▸ **Exercise prompt**:
Answer these questions from the text below on shipping emissions and rainforest timber.
1. What percentage of greenhouse gas emissions is the shipping industry responsible for?
2. Which development was found to have used rainforest timber logged in Malaysia?
3. Which processes in animal and plant life can atmospheric sulfur dioxide negatively influence?

▸ **Document section**:
The shipping industry is responsible for 3% of greenhouse gas emissions and has traditionally used cheap, polluting fuel (Scott 2014). Greenhouse gas emissions from shipping may rise by 250% by 2050 (Scott 2014). Just 15 ships emit the equivalent sulphur dioxide emissions of every car in the world (Scott 2014)

Sulfur dioxide is a major air pollutant and has significant impacts upon human health ( United States Environmental Protection Agency 2015). Additionally the concentration of sulfur dioxide in the atmosphere can negatively influence the metabolic processes of both animal and plant life (Agrawal & Madhoolika 1999)

More startlingly the One Central Sydney development was found to have used rainforest timber logged in Malaysia, putting its advertised “five green star” rating at risk (Cubby 2011). The timber mill in question has been associated with serious breaches of sustainable logging practices over the past two years (Cubby 2011). Investigations by Malaysia’s auditor-general and environment groups found that trees had been cut down in an area slated for a national park, protected species habitat had been logged, and other logging in banned areas had caused water pollution (Cubby 2011). This is an obvious exploitation of valuable, fragile natural resources beyond a level that could ever be possibly considered sustainable, or even legal.

▸ **Listing**:
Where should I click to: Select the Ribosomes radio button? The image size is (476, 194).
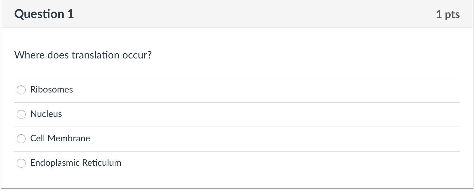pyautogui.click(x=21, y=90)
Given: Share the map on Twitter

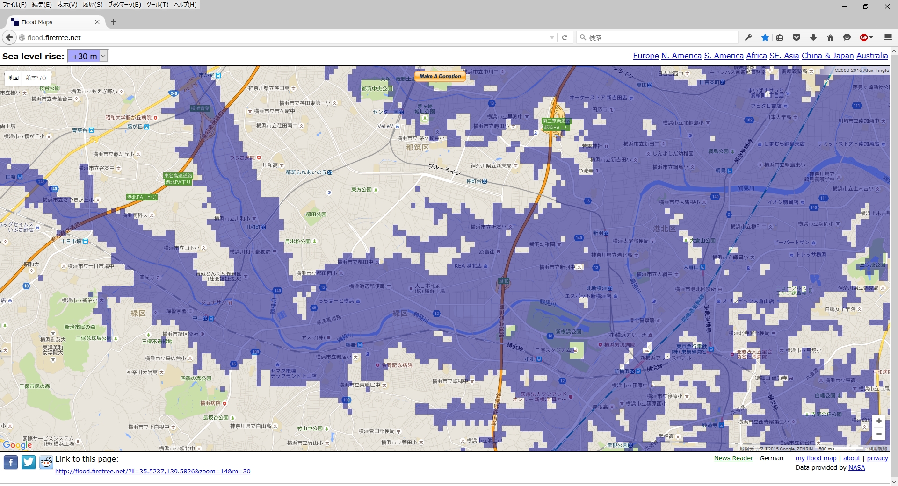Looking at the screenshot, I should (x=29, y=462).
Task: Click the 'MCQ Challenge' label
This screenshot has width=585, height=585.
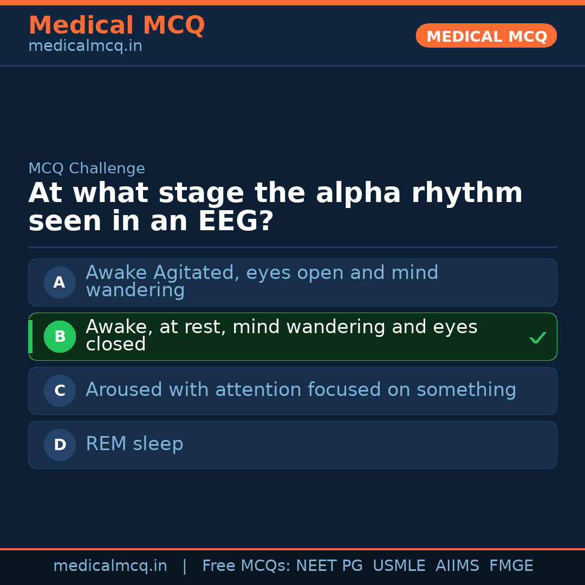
* * *
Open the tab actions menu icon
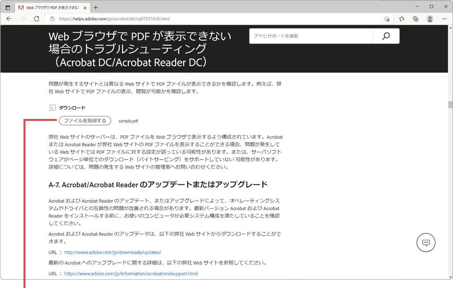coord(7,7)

▸ **Final result**:
1. 3%
2. The One Central Sydney development
3. Their metabolic processes